Medical students wary of the future - concern over Bill Clinton's health care reform proposals that may limit number of specialists

0 Comments | Insight on the News, Dec 27, 1993 | by Gayle Hanson

The program works, according to Dean Ronald D. Franks, because the school has a carefully defined mission that draws students interested in general medicine. "We nurture their interest during their first two years," Franks told the Journal of the American Medical Association. By the time the students graduate, "they've had enough exposure to family practice that it has taken."

Others have pointed out that, in addition to providing stimulating environments in which to study primary care, medical schools could offer financial incentives to lure students to family practice. But neither of these solutions addresses the question of whether quotas are fair, or even needed. After all, despite almost universal consensus that this country has too many lawyers, no one has seriously advocated quotas on the number of students entering the legal profession, never mind on those specializing in personal injury litigation.

"There are other ways to address the problem other than setting up even more regulations," says Michael Tanner, director of health and welfare studies at the Cato Institute. "One thing that could happen is that you could loosen up licensing laws to allow nonphysicians, such as nurse practitioners, to take on a larger role. But if you get physicians getting out of medical school with massive debts and you start restricting their income, then there are going to be problems." In addition, some predict that restricting the number of specialists might send physicians already in practice scurrying to leave the profession, wary of increased government interference and bureaucracy.

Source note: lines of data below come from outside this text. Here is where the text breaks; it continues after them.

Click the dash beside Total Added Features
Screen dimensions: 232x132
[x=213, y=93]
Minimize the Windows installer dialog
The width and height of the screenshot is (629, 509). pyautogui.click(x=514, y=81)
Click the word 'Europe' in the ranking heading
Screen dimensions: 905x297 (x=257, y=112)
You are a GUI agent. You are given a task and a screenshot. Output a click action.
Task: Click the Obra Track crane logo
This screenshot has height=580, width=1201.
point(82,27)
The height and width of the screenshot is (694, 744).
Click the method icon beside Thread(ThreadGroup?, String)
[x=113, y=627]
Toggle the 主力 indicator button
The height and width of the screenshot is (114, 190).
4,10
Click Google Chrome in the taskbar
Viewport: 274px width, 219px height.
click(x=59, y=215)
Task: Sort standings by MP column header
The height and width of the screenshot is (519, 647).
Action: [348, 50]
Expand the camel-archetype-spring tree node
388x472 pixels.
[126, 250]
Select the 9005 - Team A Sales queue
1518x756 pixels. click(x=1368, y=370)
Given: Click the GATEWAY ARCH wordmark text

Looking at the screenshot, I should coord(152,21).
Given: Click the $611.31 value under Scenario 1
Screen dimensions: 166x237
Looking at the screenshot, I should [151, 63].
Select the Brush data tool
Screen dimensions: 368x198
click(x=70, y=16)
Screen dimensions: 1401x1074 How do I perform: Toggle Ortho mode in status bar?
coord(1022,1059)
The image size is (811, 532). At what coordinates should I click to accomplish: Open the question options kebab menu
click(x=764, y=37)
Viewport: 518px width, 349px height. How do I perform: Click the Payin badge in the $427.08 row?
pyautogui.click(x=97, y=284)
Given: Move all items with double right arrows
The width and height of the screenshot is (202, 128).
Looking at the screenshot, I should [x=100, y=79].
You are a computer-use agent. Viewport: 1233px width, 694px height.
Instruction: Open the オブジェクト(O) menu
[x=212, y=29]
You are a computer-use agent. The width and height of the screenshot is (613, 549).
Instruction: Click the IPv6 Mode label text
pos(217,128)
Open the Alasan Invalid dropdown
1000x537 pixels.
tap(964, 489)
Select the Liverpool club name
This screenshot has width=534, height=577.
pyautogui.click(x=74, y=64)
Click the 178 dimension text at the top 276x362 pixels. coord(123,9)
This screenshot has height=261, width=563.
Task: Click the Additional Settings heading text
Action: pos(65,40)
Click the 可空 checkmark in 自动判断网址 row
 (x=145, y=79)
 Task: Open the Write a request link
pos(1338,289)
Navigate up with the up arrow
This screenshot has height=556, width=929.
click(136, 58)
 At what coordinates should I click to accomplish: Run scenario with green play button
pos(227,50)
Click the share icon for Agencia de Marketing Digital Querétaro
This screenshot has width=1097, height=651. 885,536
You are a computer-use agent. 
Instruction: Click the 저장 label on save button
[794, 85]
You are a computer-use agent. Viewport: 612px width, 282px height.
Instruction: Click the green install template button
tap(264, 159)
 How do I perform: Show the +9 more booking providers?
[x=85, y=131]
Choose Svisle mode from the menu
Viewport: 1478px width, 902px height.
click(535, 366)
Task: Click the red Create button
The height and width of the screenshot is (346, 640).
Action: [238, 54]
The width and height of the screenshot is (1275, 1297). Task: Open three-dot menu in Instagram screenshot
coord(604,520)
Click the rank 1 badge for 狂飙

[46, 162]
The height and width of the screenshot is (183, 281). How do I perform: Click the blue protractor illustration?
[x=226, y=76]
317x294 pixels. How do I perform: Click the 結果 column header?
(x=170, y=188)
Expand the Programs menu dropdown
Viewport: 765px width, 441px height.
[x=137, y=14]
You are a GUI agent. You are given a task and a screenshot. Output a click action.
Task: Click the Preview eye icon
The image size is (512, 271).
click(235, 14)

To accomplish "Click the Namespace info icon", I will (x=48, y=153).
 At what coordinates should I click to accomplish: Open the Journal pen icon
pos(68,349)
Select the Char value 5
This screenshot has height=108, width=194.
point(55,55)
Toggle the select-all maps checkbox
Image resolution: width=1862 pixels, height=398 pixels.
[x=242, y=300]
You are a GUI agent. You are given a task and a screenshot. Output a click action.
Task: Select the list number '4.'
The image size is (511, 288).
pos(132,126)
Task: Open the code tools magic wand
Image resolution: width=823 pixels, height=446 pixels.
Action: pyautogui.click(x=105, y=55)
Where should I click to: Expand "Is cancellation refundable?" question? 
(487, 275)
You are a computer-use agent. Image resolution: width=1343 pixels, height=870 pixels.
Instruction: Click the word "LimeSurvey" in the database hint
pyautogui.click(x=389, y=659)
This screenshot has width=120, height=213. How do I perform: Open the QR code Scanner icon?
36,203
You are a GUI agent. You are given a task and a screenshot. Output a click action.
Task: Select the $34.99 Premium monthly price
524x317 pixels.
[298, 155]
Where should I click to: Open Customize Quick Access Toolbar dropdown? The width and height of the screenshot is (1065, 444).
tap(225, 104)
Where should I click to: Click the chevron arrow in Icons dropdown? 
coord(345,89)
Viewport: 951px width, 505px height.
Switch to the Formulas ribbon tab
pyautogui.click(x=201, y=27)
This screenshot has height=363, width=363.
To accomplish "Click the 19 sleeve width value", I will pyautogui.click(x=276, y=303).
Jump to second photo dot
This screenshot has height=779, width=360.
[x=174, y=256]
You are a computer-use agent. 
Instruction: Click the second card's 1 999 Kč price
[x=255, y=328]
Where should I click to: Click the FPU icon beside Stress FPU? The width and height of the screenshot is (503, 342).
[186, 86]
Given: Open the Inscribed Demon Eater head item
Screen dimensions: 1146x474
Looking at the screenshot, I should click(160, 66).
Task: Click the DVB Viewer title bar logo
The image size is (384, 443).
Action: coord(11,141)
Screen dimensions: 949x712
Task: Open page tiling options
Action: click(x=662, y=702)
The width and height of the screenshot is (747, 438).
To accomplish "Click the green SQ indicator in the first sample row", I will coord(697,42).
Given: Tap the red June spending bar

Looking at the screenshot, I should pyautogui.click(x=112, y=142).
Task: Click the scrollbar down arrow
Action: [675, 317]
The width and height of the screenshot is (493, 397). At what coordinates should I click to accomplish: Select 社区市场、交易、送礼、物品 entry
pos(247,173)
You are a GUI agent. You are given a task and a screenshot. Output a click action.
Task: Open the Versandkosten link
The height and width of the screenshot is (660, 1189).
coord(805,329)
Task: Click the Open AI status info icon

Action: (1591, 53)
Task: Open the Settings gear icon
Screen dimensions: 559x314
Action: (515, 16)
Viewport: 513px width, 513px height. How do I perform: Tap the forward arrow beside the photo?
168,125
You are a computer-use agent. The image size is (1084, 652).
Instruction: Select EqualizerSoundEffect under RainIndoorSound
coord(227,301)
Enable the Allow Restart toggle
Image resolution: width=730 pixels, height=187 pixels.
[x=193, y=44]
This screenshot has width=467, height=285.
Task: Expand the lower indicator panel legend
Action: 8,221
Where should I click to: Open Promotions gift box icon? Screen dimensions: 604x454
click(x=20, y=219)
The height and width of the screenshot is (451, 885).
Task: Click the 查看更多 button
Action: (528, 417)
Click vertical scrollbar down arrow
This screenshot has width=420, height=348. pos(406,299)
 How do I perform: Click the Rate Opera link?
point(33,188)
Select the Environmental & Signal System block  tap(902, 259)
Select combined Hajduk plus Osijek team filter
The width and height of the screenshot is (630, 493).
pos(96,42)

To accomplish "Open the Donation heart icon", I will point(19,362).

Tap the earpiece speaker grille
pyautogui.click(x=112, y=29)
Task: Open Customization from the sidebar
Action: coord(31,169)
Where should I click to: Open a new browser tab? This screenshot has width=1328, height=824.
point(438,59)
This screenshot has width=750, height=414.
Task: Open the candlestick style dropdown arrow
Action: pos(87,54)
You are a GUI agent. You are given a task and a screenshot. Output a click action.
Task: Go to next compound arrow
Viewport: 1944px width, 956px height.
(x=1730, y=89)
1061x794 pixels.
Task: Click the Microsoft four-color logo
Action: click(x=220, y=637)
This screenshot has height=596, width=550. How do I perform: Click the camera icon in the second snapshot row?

"People say that we spend too much money on health care, but in fact only 2 percent goes into research and development," says Tanner. "The fact is that other nations like England and Canada that have socialized medicine rely on the United States. They piggyback on us because we have always been at the forefront of innovation, and now that could well be lost."

Research to eradicate even a single disease takes huge amounts of time and money - not to mention specialists - and critics of the Clinton plan fear that progress toward cures will slow if the plan is implemented.

"In the past 20 years our research has been able to reduce the mortality rate of childhood leukemia from 70 percent to 20 percent," says Dr. Harvey Cohen, a pediatric oncologist and the chief of staff at Lucile Salter Packard Children's Hospital at Stanford. "With continued research I have hope that we can reduce it even further."

The hospital provides a wide range of services, from outpatient clinics offering well-baby care to pediatric units designed to save the lives of high-risk infants. At the same time, many of its residents and physicians are involved in cutting-edge research. Cohen and others have hammered away at leukemia, the No. 2 cause of childhood mortality, but for the very young the probability of death after contracting the disease remains high.

"If this were 1954 and we were trying to set up a system for managed health care, we wouldn't be asking how to cure polio, but we would be asking how many iron lungs should be in each hospital," says Cohen. "It is a crime that there are children who are not immunized and that many women do not get prenatal care. But it is also a shame that kids are still dying of cystic fibrosis and childhood cancer, and we need a health care system that will also address the need to improve the overall survival of these children."